O esforço rendeu frutos. Logo após se formar, Danielle foi convidada para ser assistente do lighting designer Guilherme Bonfanti, coordenador do curso e referência na área. A parceria se estendeu por diversos trabalhos — peças, shows, dança, exposições — e serviu como um laboratório e tanto. “Sem sombra de dúvidas, um aumento gigante para meu repertório como profissional e artista da luz.”
Em 2017, na peça “Macacos”, com o ator Clayton Nascimento, viveu um ponto de inflexão. Sozinha no desenho de luz, teve a chance de exercitar pela primeira vez sua assinatura em cena. “Nesse espetáculo em especial, que foi meu primeiro monólogo, existem apenas a atuação e a iluminação. Então a ideia de dramaturgia da luz aconteceu e contribuiu bem”, conta.
Mas foi na equipe de Elza Soares que Danielle experienciou, em suas palavras, “o encontro com públicos realmente gigantes”. A responsabilidade de iluminar essa imensa cantora em seus últimos shows exigiu mais que técnica: pediu emoção, escuta, entrega.
Tal trajetória a preparou para colaborar com Liniker. A parceria floresceu no disco “Indigo Borboleta Anil” e consolidou-se com a turnê “Caju”, cuja luz foi desenhada como se fosse um filme: cheia de climas, planos e transições.
“A ideia central é de um dia na vida da personagem ‘Caju’, que volta de uma viagem ao Oriente e passa por diversos momentos até o final do anoitecer”, explica Danielle. A história foi traduzida em luz por meio de uma paleta que segue a passagem do tempo: cores luminosas e vibrantes no início, até chegar na noite, com mais contraste.
A imersão do público é a diretriz. “Na música ‘Ao Teu Lado’, por exemplo, foi criado um único quadro enquanto Caju caminha sob a luz do sol até o piano. A ideia é contemplar, sair do lugar comum dos efeitos e acessar outro tempo: o tempo de um álbum com faixas de mais de cinco minutos, em um mundo dominado por vídeos de 15 segundos.”
Liniker participou de todo o processo. “Ela é uma artista muito generosa e faz questão de compartilhar seus processos com a equipe criativa.
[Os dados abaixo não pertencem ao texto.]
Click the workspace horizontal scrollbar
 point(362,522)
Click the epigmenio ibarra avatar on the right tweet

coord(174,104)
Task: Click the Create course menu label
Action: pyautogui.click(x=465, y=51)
Isso, sem dúvida, reflete no resultado final.” Da primeira escuta do álbum ao contato com o roteiro do show, Danielle costurou um desenho em que tudo importa: letra, melodia, emoção.
A relação da experiência sensorial e o impacto visual é sempre uma questão que caminha em conjunto com as outras coisas que acontecem no palco.“O que quero dizer? Só posso produzir uma experiência visual impactante ou imersiva se os outros elementos em cena também caminham para esse lugar.”
E que impacto, diga-se de passagem! “Ter desenhado a luz da tour Caju firmou um pensamento que sempre tive: para criar não existe regra”, diz a lighting designer da turnê que está prestes a completar um ano, irradiando por onde passa.
Para o futuro? “Gostaria de desenhar a luz do Coachella”, professa. Também sonha em transformar a luz em instalação, experimentá-la como matéria viva nas artes visuais, e levá-la ainda mais longe nos espetáculos imersivos.
Porque no fim, é sempre a narrativa que acende o caminho de seu ofício. Danielle absorve cada história como quem prepara um cenário, com a delicadeza de quem sabe: uma luz certa, no tempo certo, pode emocionar tanto quanto a própria canção.